If the sheriff’s sale had been on a mortgage or judgment, prior to which there was ho encumbrance on the land except this charge, the sale would not have disturbed it. From the proceeds the beneficiary could have taken the arrearages due, but for those to become due she would have to look to the land, which had been relieved only to the extent of what was due when it was sold. This is so because the analogy between a charge on land for the support of a child through life and testamentary or statutory dower for a widow is complete; and on a sale of land charged with dower, when the sale is on an encumbrance between which and the charge no undivested liens exist, while the arrearages due the widow are payable out of the proceeds, she must look to the land for those subsequently accruing. “ On a sheriff’s sale of land, it is settled that all liens on the land, due at the time of the sale, when they are capable of being reduced to a certainty, are entitled *221to payment out of the proceeds. It was long ago decided in Bantleon v. Smith, 2 Binn. 146 that arrears of ground rent, due at the time of the sheriff’s sale, are payable out of the moneys raised by the sale. There is no distinction in this respect between a legacy charged on the land and other liens. The only reason why the future arrears of annuity, payable out of the land to the widow, have been excepted, is on account of the impossibility of computing their amount. Therefore, as to them, the purchaser has been held to take the land, chargeable with the future payments. But this reason does not apply to arrears due and payable. They are a fixed and certain debt, capable of exact computation, and therefore entitled to be discharged. The purchaser takes the land free and acquitted of them: ” Reed v. Reed, 1 W. & S. 285.

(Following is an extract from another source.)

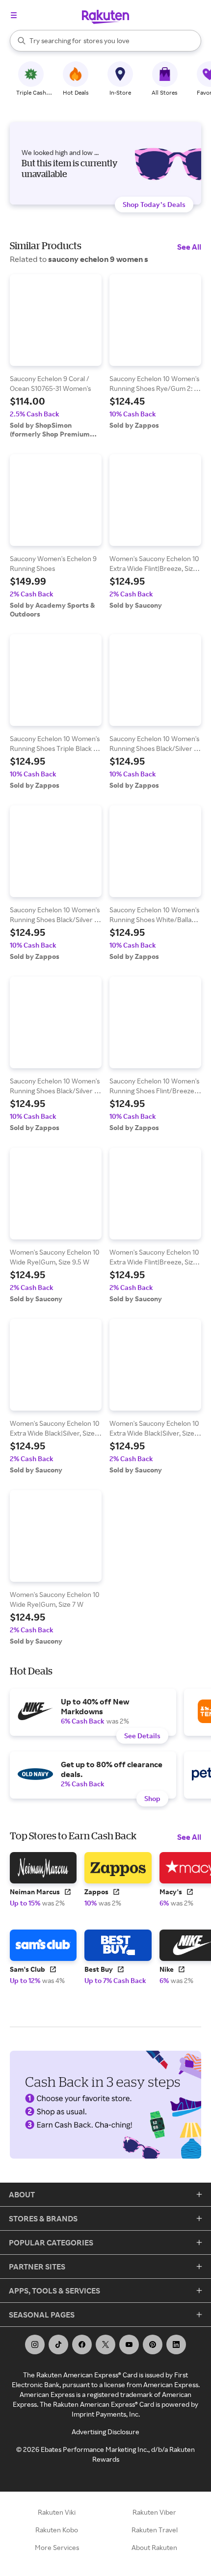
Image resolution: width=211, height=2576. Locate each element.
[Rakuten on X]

How is it possible to compute what will become duo to this appellant ? She may live one year or so many that all of the surplus, if retained under the control of the court, would be insufficient to pay her what she is yet to receive. Among the many other cases recognizing and enforcing the rule laid down in Reed v. Reed are Dickinson v. Beyer, 87 Pa. 274; Davison’s Appeal, 95 Pa. 394; Luther v. Wagner, 107 Pa. 343.

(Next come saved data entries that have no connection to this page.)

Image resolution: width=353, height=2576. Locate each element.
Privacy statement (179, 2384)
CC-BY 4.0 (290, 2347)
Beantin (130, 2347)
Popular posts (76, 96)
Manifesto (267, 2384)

That the proceedings which resulted in the sale were instituted by the appellant herself can make no difference in the application of the rule; and she must look to the land for arrearages to accrue after the sheriff’s sale. Just as she could have taken nothing from the proceeds but the arrearages due, if the land had been sold on a lien subsequent to the charge, so she could have instituted no independent proceeding to recover anything more. The land was not sold on the process of a stranger, and there was no fund to whicli she could go for her arrearages. She turned to the land for what was due her, and, having received from it all that it was bound for when she went upon it, she must go there again as often as her support from it is withheld when due. Decree affirmed at appellant’s costs.